When Gillislee was set to be a restricted free agent, the Bills placed an original round (fifth round) tender on Gillislee. On April 18, 2017, the New England Patriots extended a two-year, $6.4 million offer sheet to Gillislee, giving the Bills five days to match.

===New England Patriots===
On April 24, 2017, Gillislee was signed by the New England Patriots. He was offered contracts by both the Bills and the Patriots, but the Bills declined to match the offer made by the Patriots. Gillislee signed for the Patriots on a two-year, $6.4 million deal. In order to sign him, the Patriots had to give up a 2017 fifth round draft pick (which the Bills used to select Matt Milano).

In the season opener against the Kansas City Chiefs on September 7, Gillislee had 15 rushes for 45 yards and a career-high three rushing touchdowns in his Patriots debut. However, he was stopped by the Chiefs' defense on two fourth-down plays in the 42–27 loss. In the game, Gillislee scored the first points of the 2017 NFL season with his first rushing touchdown in the first quarter. In Week 2 against the New Orleans Saints, he followed up his Week 1 performance with 18 carries for 69 yards and a touchdown to bring his season total to four. After a promising start to the season, Gillislee's role was limited and he was inactive for seven games. He finished his first season in New England with 104 carries for 383 yards and 5 touchdowns, and also caught a pass for 15 yards. Gillislee was inactive for the playoffs. Without Gillislee, the Patriots reached Super Bowl LII where they lost by a score of 41-33 to the Philadelphia Eagles.

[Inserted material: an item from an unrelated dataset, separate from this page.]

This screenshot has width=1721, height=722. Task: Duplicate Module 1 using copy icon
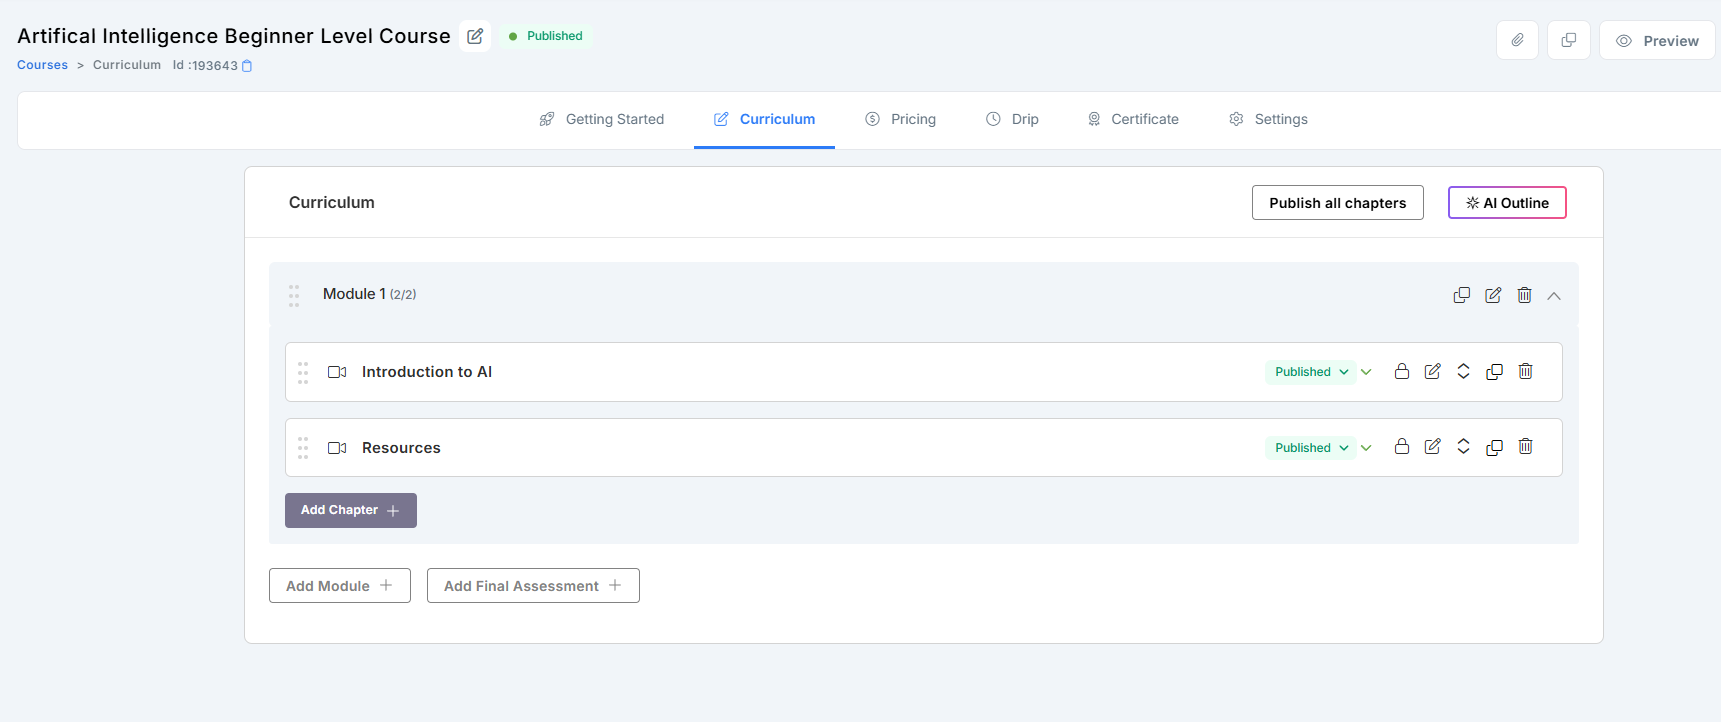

On September 1, 2018, Gillislee was released by the Patriots after being passed on the depth chart by veteran Jeremy Hill.

===New Orleans Saints===
The New Orleans Saints signed Gillislee to a one-year contract on September 2, 2018. He was released on October 6 after Mark Ingram II returned from suspension. He finished the 2018 season with 16 carries for 43 yards.

==NFL career statistics==

| Year | Team | Games |  | Rushing |  |  |  |  | Receiving |  |  |  |  | Fumbles |  |
| GP | GS | Att | Yds | Avg | Lng | TD | Rec | Yds | Avg | Lng | TD | Fum | Lost |
| 2013 | MIA | 3 | 0 | 6 | 21 | 3.5 | 6 | 0 | 0 | 0 | 0.0 | 0 | 0 | 0 | 0 |
| 2014 | MIA | 0 | 0 | Did not play due to injury |  |  |  |  |  |  |  |  |  |  |  |
| 2015 | BUF | 5 | 1 | 47 | 267 | 5.7 | 60 | 3 | 6 | 29 | 4.8 | 14 | 0 | 1 | 1 |
| 2016 | BUF | 15 | 1 | 101 | 577 | 5.7 | 44 | 8 | 9 | 50 | 5.6 | 18 | 1 | 1 | 0 |
| 2017 | NE | 9 | 2 | 104 | 383 | 3.7 | 16 | 5 | 1 | 15 | 15.0 | 15 | 0 | 1 | 1 |
| 2018 | NO | 4 | 0 | 16 | 43 | 2.7 | 5 | 0 | 1 | 9 | 9.0 | 9 | 0 | 1 | 1 |
| Career |  | 36 | 4 | 274 | 1,291 | 4.7 | 60 | 16 | 17 | 103 | 6.1 | 18 | 1 | 4 | 3 |

==Personal life==
Gillislee is a cousin of NFL wide receiver Louis Murphy.